[Saved entries]
----
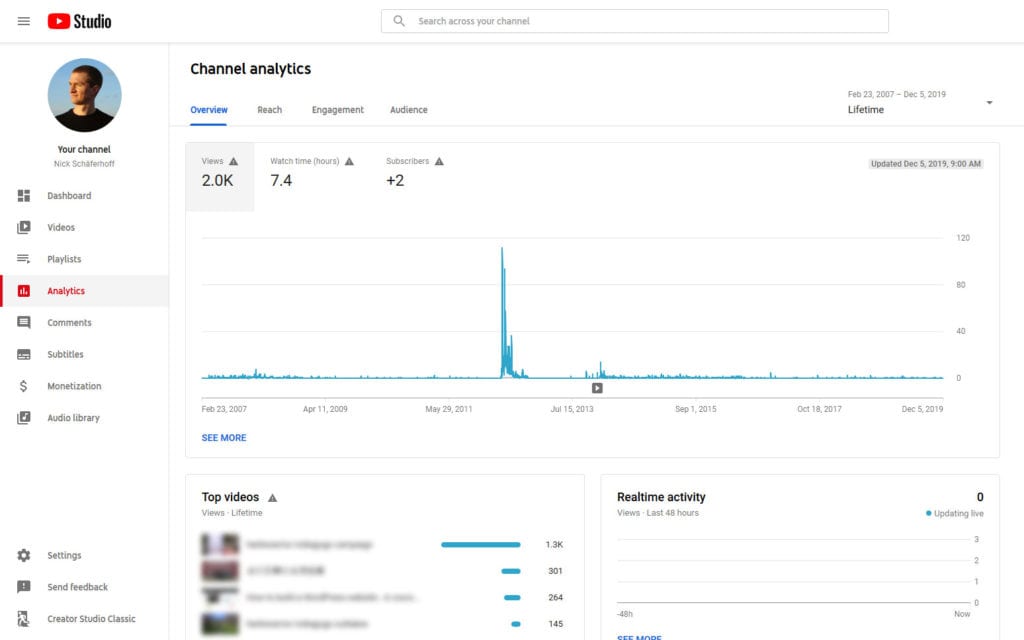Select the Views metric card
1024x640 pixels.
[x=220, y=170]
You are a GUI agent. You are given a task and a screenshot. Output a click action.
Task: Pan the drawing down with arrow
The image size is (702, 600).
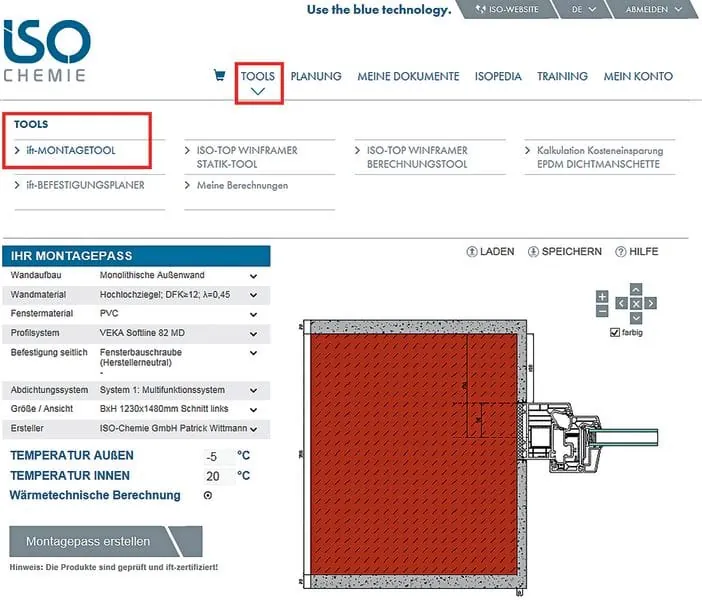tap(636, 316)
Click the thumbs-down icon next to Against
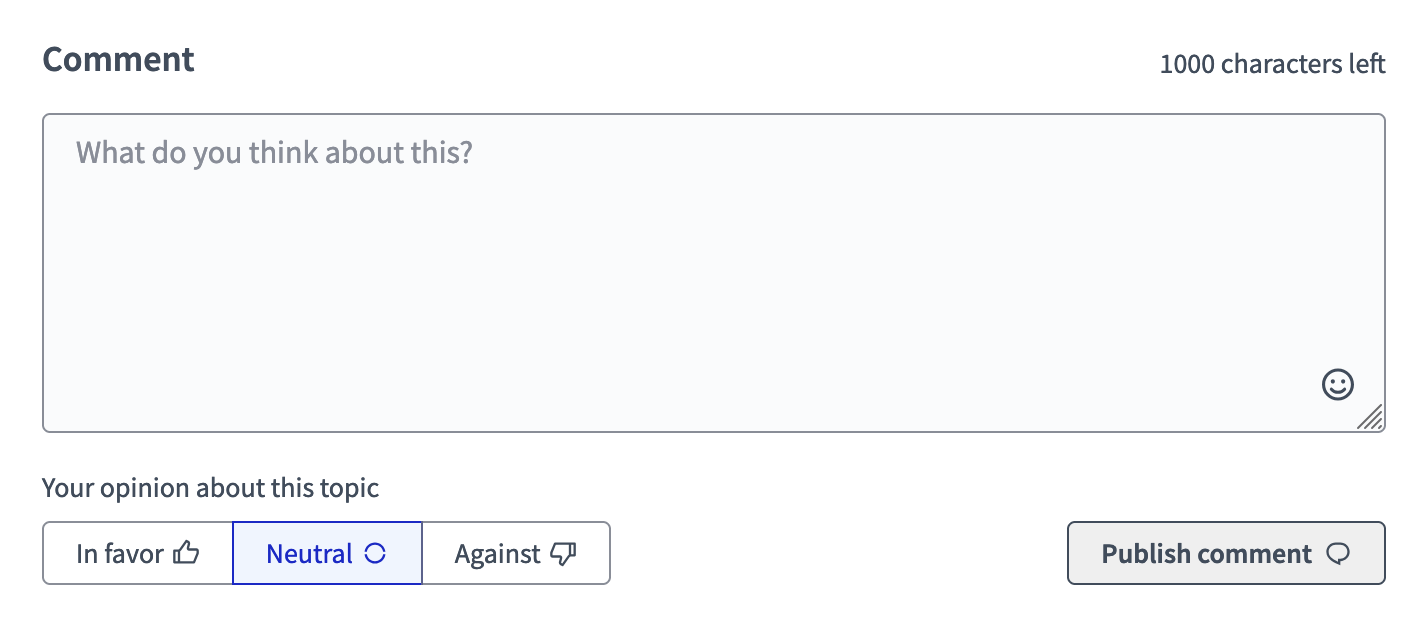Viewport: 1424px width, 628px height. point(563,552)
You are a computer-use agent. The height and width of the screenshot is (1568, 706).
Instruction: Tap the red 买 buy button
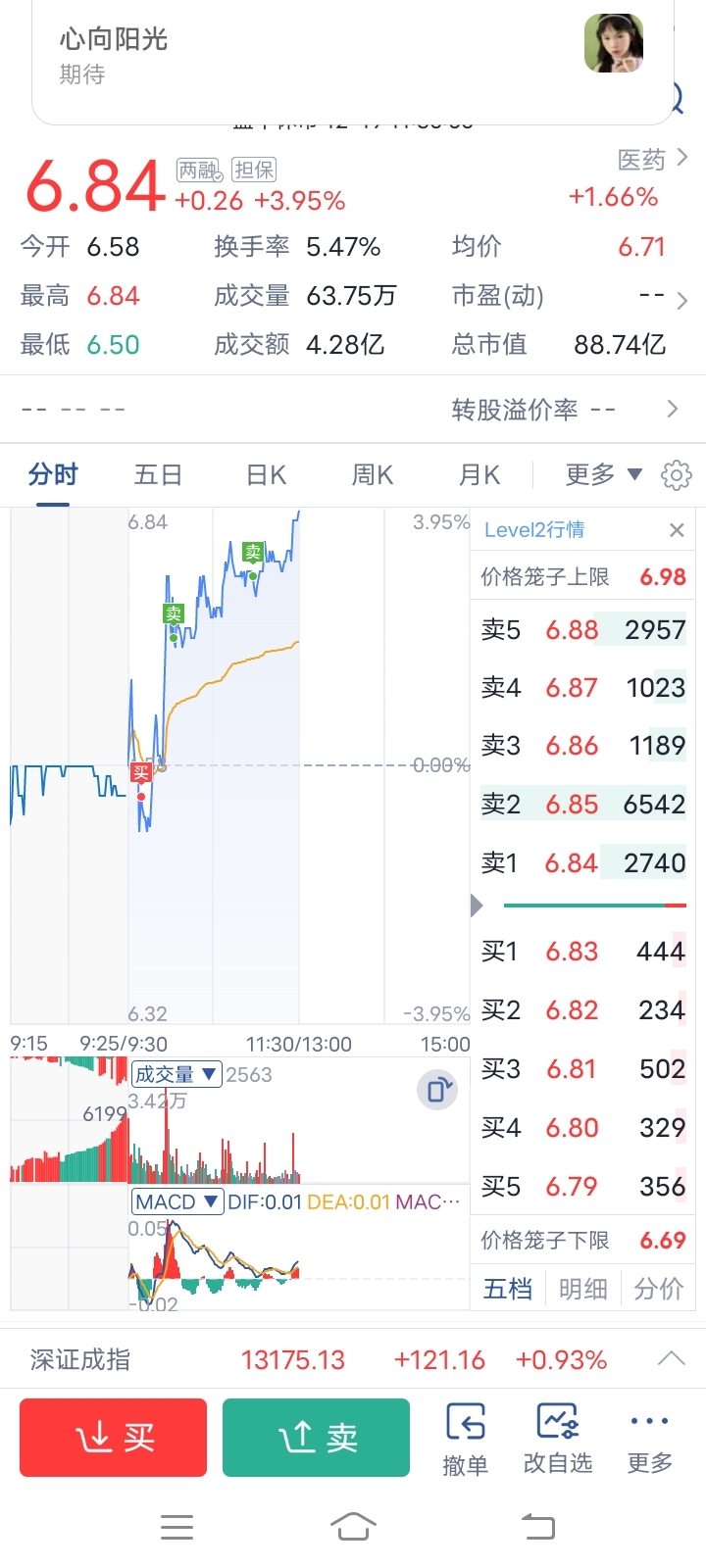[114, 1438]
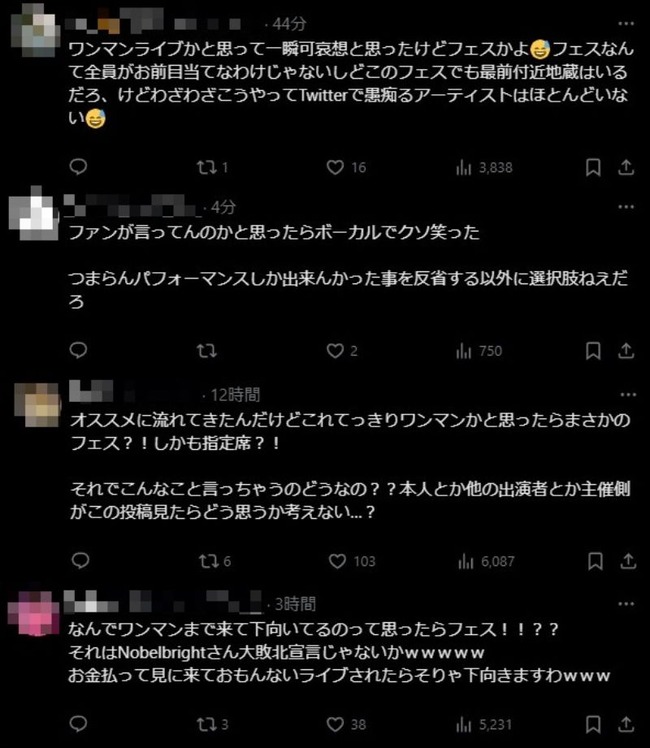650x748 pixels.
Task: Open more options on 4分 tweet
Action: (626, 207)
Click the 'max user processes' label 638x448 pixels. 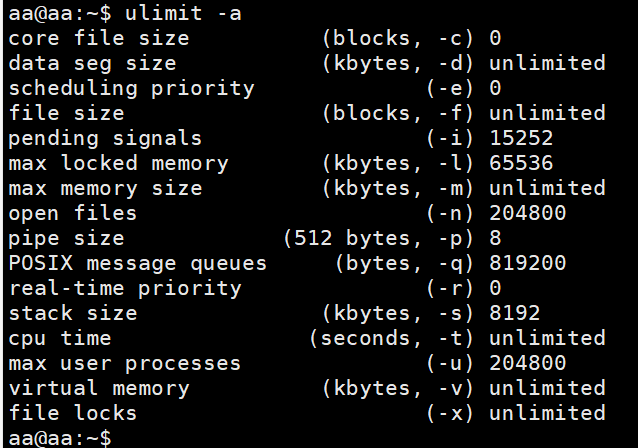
----
When you reach the line containing "You are a computer-use" in the entries above, please retype it and each line after it through the last one, exactly, without the pictures.

**Task response:**
You are a computer-use agent. The height and width of the screenshot is (1568, 706).
Instruction: Tap the red 买 buy button
[114, 1438]
650x748 pixels.
Task: Open more options on 4分 tweet
Action: (626, 207)
Click the 'max user processes' label 638x448 pixels. 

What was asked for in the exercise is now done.